The Virtual Sex in Grand Theft Auto V is Terrible

But the pillow talk is top of the line

Drugs. Pimping. Vehicular manslaughter. Grand Theft Auto has been pushing the boundaries of appropriateness (and parental tolerance) for more than a decade. In its first two iterations it was a relatively simple gang drama. Then in 2001 the third version of the game set a new bar for mayhem. Sure, other games displayed violent tendencies, but Grand Theft Auto III allowed players to join gangs, deal drugs, run over pedestrians, solicit prostitutes (then kill them), and assassinate rival gang members (or anyone else who got in the way). GTA III also featured an interactive world that players could explore at any time; you were no longer tied to the storyline the way you were in previous iterations of the game.

In 2013 Grand Theft Auto V debuted to high praise. Its first release sold more than 33 million copies and it went on to become one of the highest grossing video games of all time. So why did Rockstar Games decide to release a remastered version last month? If you saw it as a blatant attempt by an established franchise to cash in on the new Xbox One and PS4 gaming consoles, you’d be right. Except for one thing: You can now play GTA in first-person view.

Previous iterations of the game placed players in the backseat, at a small distance from the action. Now you’re no longer manipulating your crime junkie alter ego; you are the crime junkie. It’s undeniably impressive. When you’re skydiving you can plummet to the earth through your character’s eyes. When you’re rocketing down the hillsides on your mountain bike, dodging trees and foliage, you feel the exhilaration. But the developers at Rockstar aren’t dummies. They have to know that the most titillating element of the game is the prostitution.

Soliciting sex from prostitutes has been a constant component of GTA games, but in previous versions the camera angle would maintain a tasteful distance away to allow for a bit of privacy, or maybe more of slightly perverted voyeurism. But with the remastered edition of GTA V you can now experience virtual first-person sex. That’s right, GTA V allows you to pick up a hooker, pay her $50 for oral sex (or $100 for intercourse, which we’re told is below current market rates in Los Angeles), and watch her head bob up and down as she coos “It’s soooo big” and “I want to make you come.” Sorry, ladies, it only works if you’re playing as a dude. You can play as a female character, but all the prostitutes are women and they don’t modify their sex moves to account for the gender of their client.

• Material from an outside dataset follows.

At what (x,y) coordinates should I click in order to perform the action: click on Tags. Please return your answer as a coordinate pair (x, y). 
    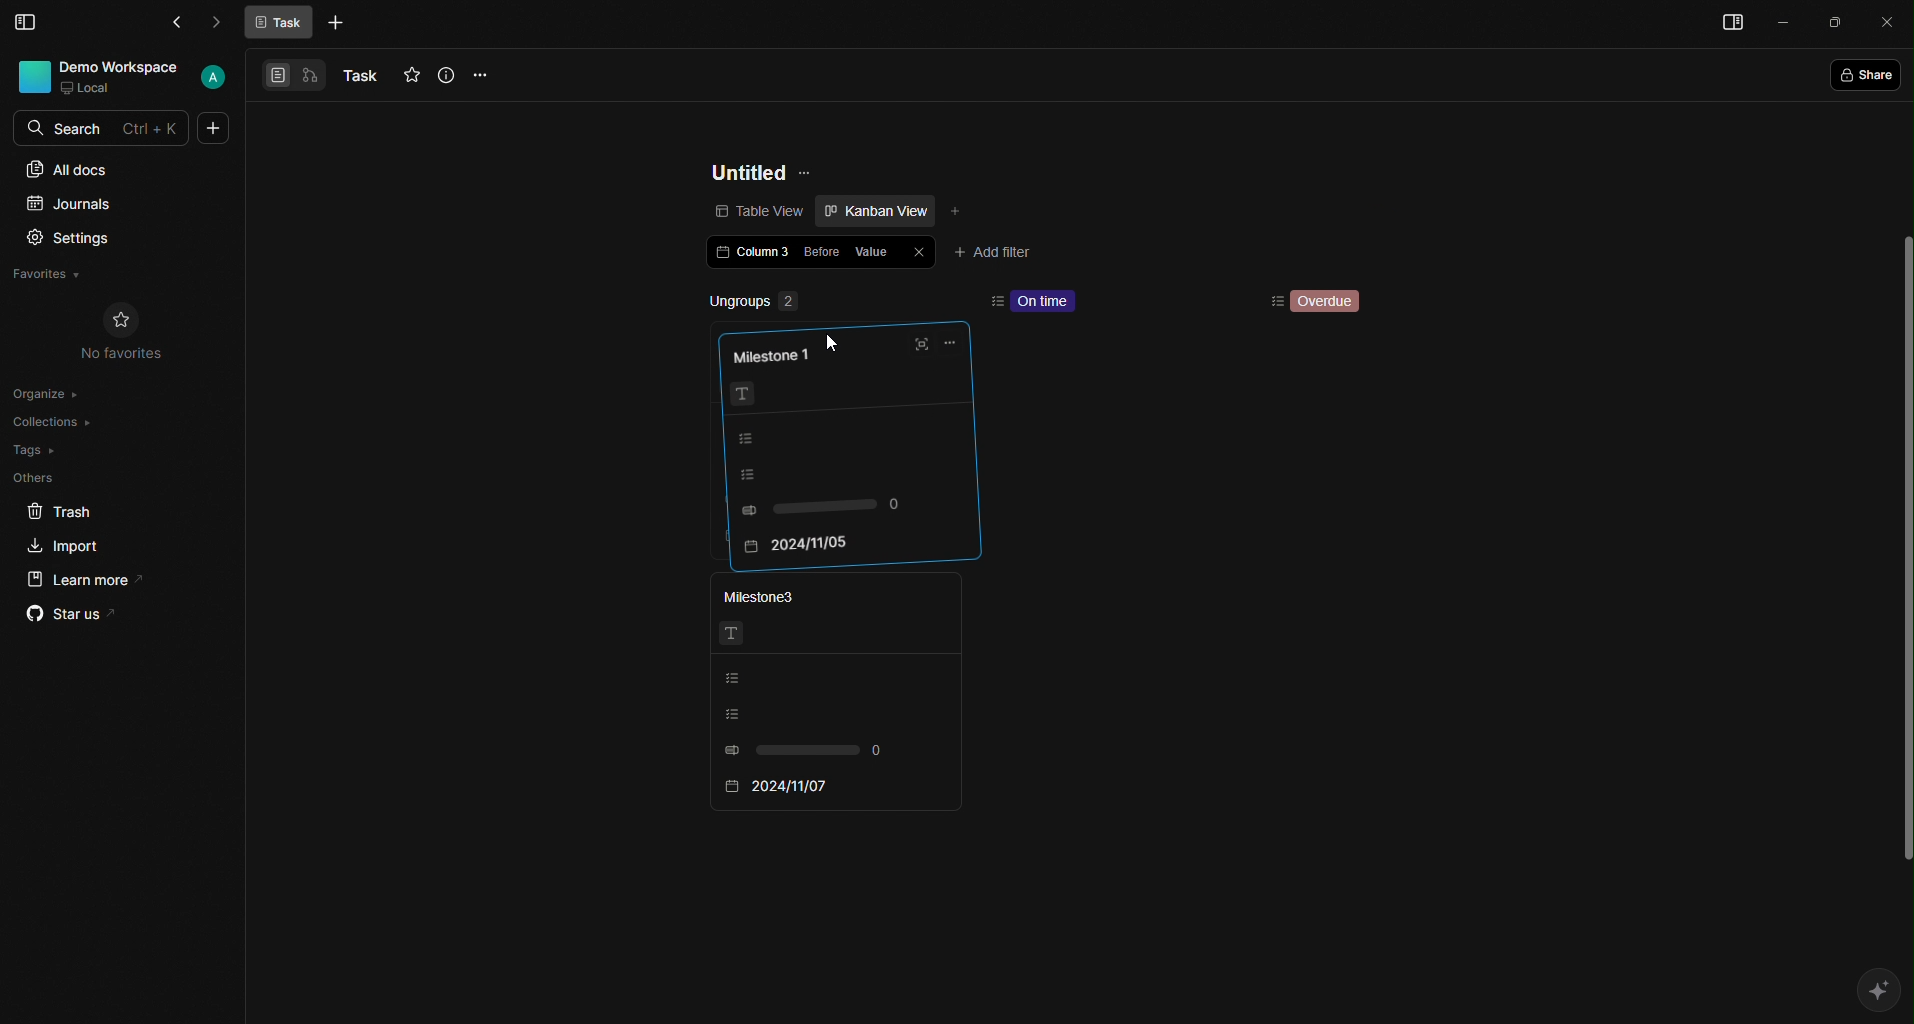
    Looking at the image, I should click on (39, 450).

Though this new element of the game is creepy and lurid, it’s definitely not porn. It’s not even that sexy. Once the prostitute of your choice is prompted, she climbs into the driver’s seat, slides onto your lap, and gyrates against you. You only see her neck and chest, so can watch as her clothed virtual breasts bounce up and down but everyone remains (mostly) clothed for the transaction, which lasts about a minute, and you won’t see any genitalia. (That’s how GTA V maintains its “M for Mature” rating, instead of claiming the Adult Only or AO rating.) If you want improvisation and sexual flair, you’re better off playing The Sims—or maybe sticking to real life. Ultimately, the sex in GTA V looks more like a timid adolescent’s idea of the act.

Whatever Rockstar Games couldn’t or wouldn’t show, it sounds like the company spared no expense when it came to the audio effects. The sounds of ridiculous sex talk (actual quote: “My clit is throbbing for you”), slurping, grunting, and the slapping of human flesh are far more graphic than the visuals, which is a smart move. While parents probably won’t condone nudity in a video game, the volume can always be muted. Trust us, you’ll want to use your mute button as the characters’ gasps and dirty talk reach a climax. The noises are cringeworthy and the moves are boring, but when you’re paying $100 for sex, what do you expect?